- Required work -
a. In the project management excerpt, which units are said to have already covered assessing the schedule, the budget, and the brief?
b. Quote the project management excerpt word for word, between "From experience, details" and "in their documentation.", inclusive.

- Excerpt -
......

Tools all have their pros and cons, so project managers often use a combination: perhaps an old-fashioned wall planner for quick overview and on which to scribble notes; an online diary for daily action and cross-device convenience (phone, PC, laptop, etc.); and a project management app for its flexibility, multiple display options and ease of sharing information via the cloud.
Note. The names of software are mentioned for information only; it does not imply recommendation or endorsement by the PTC.
Assessing the project material, including the schedule, the budget, and the brief and other documentation, has already been discussed in Units 3 and 4. So, we will cover a few practical points here.
From experience, details in the documentation supplied by the publisher are often out of date or incomplete, so this information needs to be checked thoroughly by the project manager. There can be major discrepancies that affect the project’s deadline and budget, such as the actual word count of the typescript being significantly larger than the word count given by the publisher in their documentation.
The typescript and illustrations also require thorough examination by the project manager. First, check for structural problems, for example
- Is there anything missing (e.g., illustrations or tables)?

......

- Data excerpt -
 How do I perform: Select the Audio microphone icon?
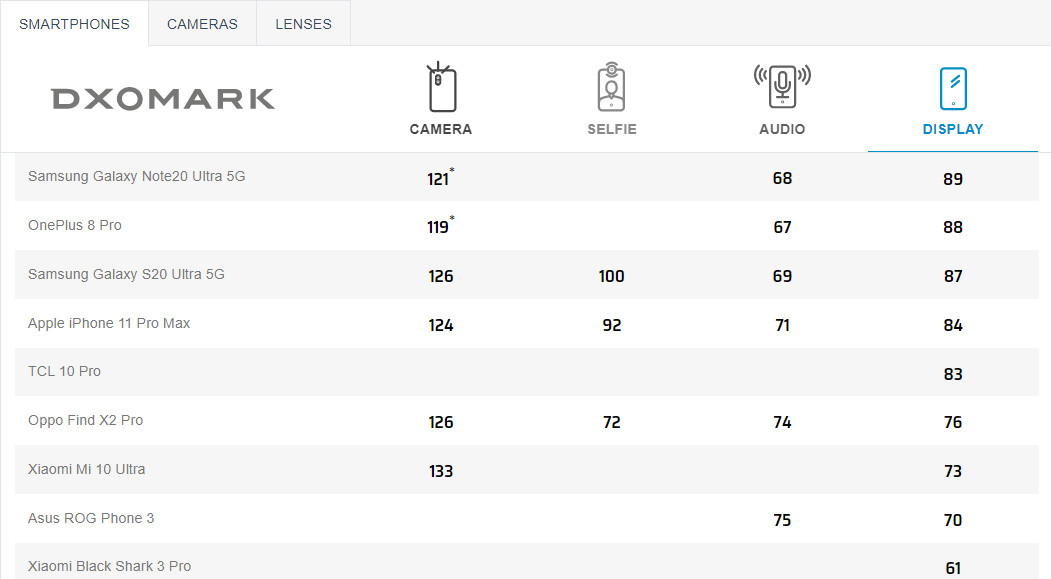(782, 86)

......

- Written answers -
a. Units 3 and 4.

b.
From experience, details in the documentation supplied by the publisher are often out of date or incomplete, so this information needs to be checked thoroughly by the project manager. There can be major discrepancies that affect the project’s deadline and budget, such as the actual word count of the typescript being significantly larger than the word count given by the publisher in their documentation.